Hey thanks so much! I hope I will be fine. I guess worse case scenerio happens and I just can;t deal with it my husband loves them already. I just wish I would get these anxiety attacks before I get the animals! I mean this same thing happened with my guinea pigs *who are currently in piggie heaven * I was fine after a day or so with the pigs and I hope the same will happen here. I do hope though that we can move them out of the bedroom soon. I feel I should have put my foot down and said not until we get the room we meant for them to stay in ready! Which was the living room we just needed to put some doors in and get rid of a few more things maybe in the room and everything would have been great! But I have a bad feeling that with them in the bedroom they are going to keep us up all night! Though do you think for the night it would be ok to put them maybe in a bathroom with their litter box and beds? Sorry once again for all this just so worked up right now!


----------



## CMAZZ16 (Aug 12, 2011)

Hi! I just adopted a kitten about three weeks ago! It can be quite nerve racking being a new parent so to speak! Are you feeding them wet or dry food? Just curious


----------



## marie73 (Jul 12, 2006)

What is it about the bedroom you think would be dangerous for them? Is it a spare bedroom, or yours? If it's a spare bedroom, and there's nothing tiny or dangerous for them to eat, it's probably okay. When I brought Gigi home, she crawled behind the dresser and snuck up underneath in the back where there was a tiny space. I emptied out the entire bedroom before I found her. And she was an adult!


----------



## Calliso (Aug 9, 2011)

marie73 said:


> What is it about the bedroom you think would be dangerous for them? Is it a spare bedroom, or yours? If it's a spare bedroom, and there's nothing tiny or dangerous for them to eat, it's probably okay. When I brought Gigi home, she crawled behind the dresser and snuck up underneath in the back where there was a tiny space. I emptied out the entire bedroom before I found her. And she was an adult!


I donlt think there is anything dangerous there I just think that maybe for their and our sake it would be best for them to be seperate at night. Not to mention the smells since all the food and litter is in here too. Of course I remember the first night I stayed with my guinea pigs in the bedroom. Oh man in addition to the anxiety I couldn;t sleep because of the smell! The hay was just overpowering the aspen horrible! I did get used to it though so I guess it is just a matter of getting acclimatized to these smells too. And at least with these animals I can let them wander around the house eventually and maybe move the litter box and food bowls!


----------



## Calliso (Aug 9, 2011)

RAN7 said:


> I was anxious as well when I got our two cats, most of it relating to the hope that they will all get along. I think my nerves actually affected them more than the new environment, my girlfriend was right when she said to just relax and let them get along. At first they were kind of edgy with one another, but the first time I left for work and came back they were fine. I guess I am saying if you are uneasy it might them uneasy as well, perhaps I was even more stressed than they were when they got here.

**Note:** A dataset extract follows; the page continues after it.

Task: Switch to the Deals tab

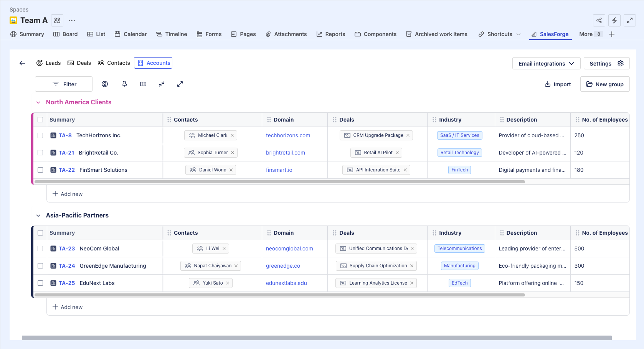Action: pyautogui.click(x=79, y=63)
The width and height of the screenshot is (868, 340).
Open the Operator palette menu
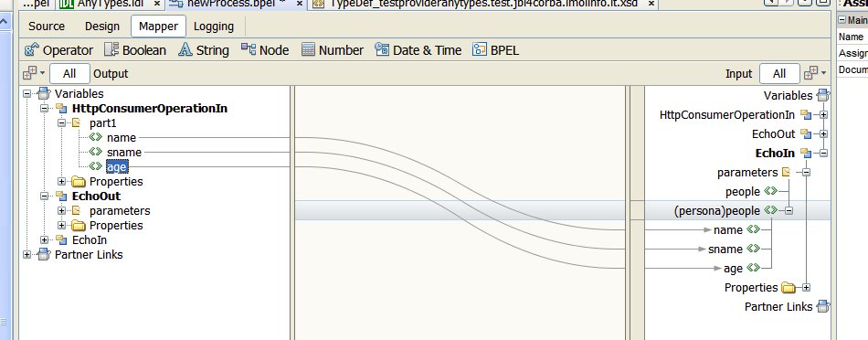click(58, 50)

Yeah you have a point I hope i am not rubbing off on them! Maybe since tomorrow I am off I can spend a couple hours with them and that will help. And not having to worry about work for a day will help too!


----------



## SpellQ (Dec 12, 2010)

Welcome! And the fact that you are worrying about doing the right thing for them says you will do your best for them. So you are already doing wonderfully by them. 

As for putting them in the bathroom at night, my 2 have slept in one of our bathrooms for the last 10 months and are perfectly fine for it. In fact, that's where they go when they're unsure about something. It's their safe & cozy spot. They have their litter box, their cage crate & bed, and water dishes. For bedtime I do remove all toys from the bathroom though as I want them to be bored enough to sleep. I am using it akin to night time crate training and want them to learn to sleep at night when we sleep.

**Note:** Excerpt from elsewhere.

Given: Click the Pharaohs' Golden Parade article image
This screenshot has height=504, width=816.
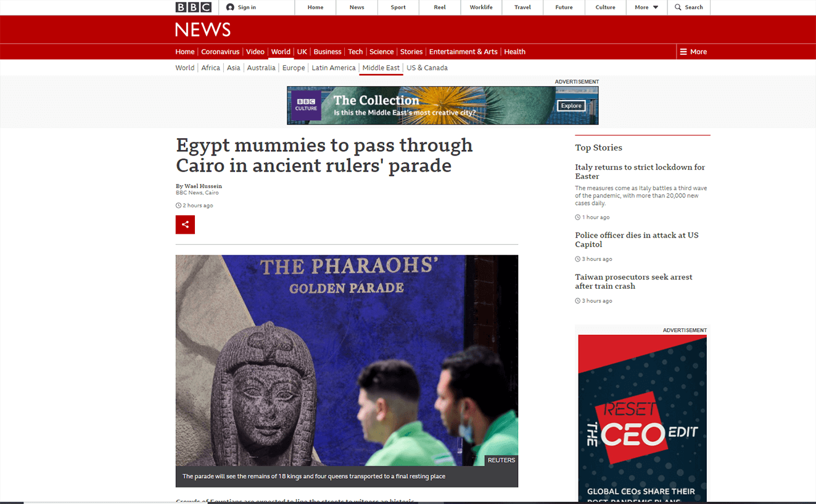Looking at the screenshot, I should [347, 360].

What are their names and when do we get pictures?!


----------



## marie73 (Jul 12, 2006)

I purposely adopted the twins on a long weekend so we had four days together. Unfortunately, it was a record-breaking HOT four days, 99+ in the house, but still, I'm glad we had that time together. 

I guess when I think of putting cats in a bathroom, I picture mine, which is miniscule - so tiny, there's not even a bathtub, just a shower for munchkins. A regular-sized bathroom might be okay for a while.


----------



## SpellQ (Dec 12, 2010)

Yeah my bathroom is a full sized bathroom complete with a full sized tub, counter, etc. Lots of room so that their litter, food, bed are well spaced. They're afraid of the dark too so I have a night light for them. Plenty space for Apple to run around when she's feeling the need as well as several spots for Pedro to curl up and chill.


----------



## KittieLover (May 2, 2011)

Hello and Welcome! Awww, they must be so adorable!
Can't wait to see pics:wink


----------



## Calliso (Aug 9, 2011)

SpellQ said:


> Welcome! And the fact that you are worrying about doing the right thing for them says you will do your best for them. So you are already doing wonderfully by them.
> 
> As for putting them in the bathroom at night, my 2 have slept in one of our bathrooms for the last 10 months and are perfectly fine for it. In fact, that's where they go when they're unsure about something. It's their safe & cozy spot. They have their litter box, their cage crate & bed, and water dishes. For bedtime I do remove all toys from the bathroom though as I want them to be bored enough to sleep. I am using it akin to night time crate training and want them to learn to sleep at night when we sleep.
> 
> What are their names and when do we get pictures?!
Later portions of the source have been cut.